Hey, I could go low light in about 15 seconds myself. Just unplug one of the two cords for the lights over my tank. But gosh knows what havoc that would cause! :icon_eek: 

No Shalu, if you've got a low light tank already, by all means go ahead. Seems to be a few people that would love to know. I can wait.  

We'll just call the shorter internodes in your Hygro. 'sunset' an early indicator. I hope that you can find out for us that is is that simple.


----------



## scolley (Apr 4, 2004)

I may be jumping the gun a bit here, but I took some pics of the same stems as the ones I posted at 01-16-2005 04:36 PM below. So it's what? Three days later?

They are a few inches taller now, and are getting discernibly bushier at the tops. You have to do an A:B comparison between the pics, but it's there.
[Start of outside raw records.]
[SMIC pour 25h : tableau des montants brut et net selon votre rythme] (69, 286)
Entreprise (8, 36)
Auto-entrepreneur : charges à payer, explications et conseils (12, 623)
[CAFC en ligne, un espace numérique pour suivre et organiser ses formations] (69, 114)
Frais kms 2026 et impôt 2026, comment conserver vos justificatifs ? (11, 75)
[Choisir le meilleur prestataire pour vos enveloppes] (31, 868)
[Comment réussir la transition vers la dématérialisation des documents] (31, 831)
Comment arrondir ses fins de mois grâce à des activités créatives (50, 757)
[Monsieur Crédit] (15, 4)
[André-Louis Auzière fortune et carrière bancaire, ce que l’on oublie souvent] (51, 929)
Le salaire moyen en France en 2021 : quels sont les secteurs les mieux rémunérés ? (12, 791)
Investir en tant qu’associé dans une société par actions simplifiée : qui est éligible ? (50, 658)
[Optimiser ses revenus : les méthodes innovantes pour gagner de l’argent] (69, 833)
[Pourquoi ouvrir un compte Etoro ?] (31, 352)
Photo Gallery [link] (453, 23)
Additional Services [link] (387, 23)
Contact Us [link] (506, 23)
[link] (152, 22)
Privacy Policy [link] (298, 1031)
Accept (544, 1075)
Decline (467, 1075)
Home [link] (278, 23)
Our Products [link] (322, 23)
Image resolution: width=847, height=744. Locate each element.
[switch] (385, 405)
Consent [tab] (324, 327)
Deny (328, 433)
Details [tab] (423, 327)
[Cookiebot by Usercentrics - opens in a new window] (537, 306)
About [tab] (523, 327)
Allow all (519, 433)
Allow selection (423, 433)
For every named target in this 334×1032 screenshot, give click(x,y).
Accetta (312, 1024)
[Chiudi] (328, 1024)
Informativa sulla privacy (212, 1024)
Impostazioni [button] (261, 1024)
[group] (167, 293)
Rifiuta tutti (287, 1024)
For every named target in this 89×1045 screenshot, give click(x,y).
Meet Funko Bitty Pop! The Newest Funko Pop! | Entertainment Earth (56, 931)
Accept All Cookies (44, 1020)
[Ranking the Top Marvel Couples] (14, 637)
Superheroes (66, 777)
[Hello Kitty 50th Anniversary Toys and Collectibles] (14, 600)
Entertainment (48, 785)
This next pic is of a different stem the hit the top yesterday and is now bending over a bit. Other than beginning to exhibit that purple coloration, you can see that there are 4-5 internodes within the same space as the next internode below those.











Is this normal stem growth, or are they getting bushier when they get to the top? It's this growth pattern that keeps me ripping up the old stuff, and replanting the tips - just to keep them a bit bushier.


----------



## Georgiadawgger (Apr 23, 2004)

Mine grew a bit like yours did. Bushy at the top where the "good" light was, but stringly and scraggly on its way to the surface. I really do thing its because of high lighting. Wierd huh? Also, anyone ever noticed that Wisteria (H. difformis) will grow upright in lower light but creep along the substrate with really obnoxious high light (like me). I have a really bushy plant, but it isn't more than 6 inches tall....but its at least a foot long across the substrate!!


----------



## Ibn (Nov 19, 2003)

Thanks for posting those pictures guys. Cleared a bit for me in regards to the Cabomba that I have as well. After seeing those pictures, I can confirm that mine is C. pulcherrima. roud: Just handed a couple stems of it to both Boun and Ray over the weekend (if either of you are reading this thread, there's the ID on it).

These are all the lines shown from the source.